**Records for locating words and elements:**

+ + + +

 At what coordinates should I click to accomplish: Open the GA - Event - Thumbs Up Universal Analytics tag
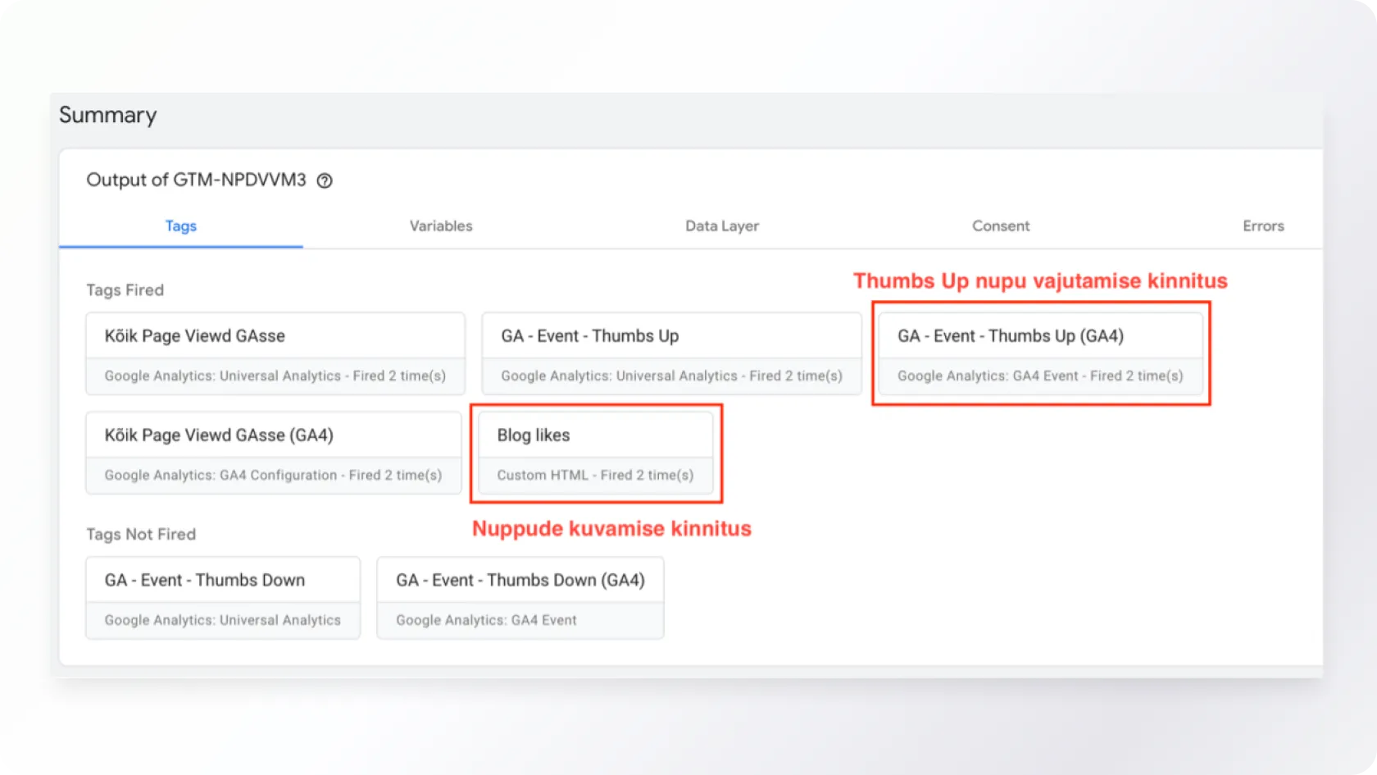(x=671, y=353)
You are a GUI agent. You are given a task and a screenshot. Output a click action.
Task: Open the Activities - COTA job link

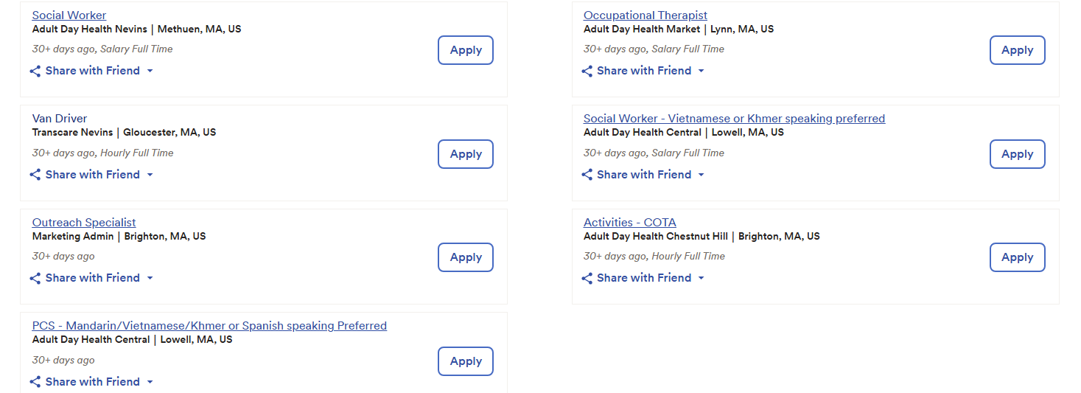click(629, 223)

+ + + +

Return each line of the records above word for word, but omit the pictures.

**EXPECTED OUTPUT:**
 At what coordinates should I click to accomplish: Open the GA - Event - Thumbs Up Universal Analytics tag
(x=671, y=353)
You are a GUI agent. You are given a task and a screenshot. Output a click action.
Task: Open the Activities - COTA job link

click(629, 223)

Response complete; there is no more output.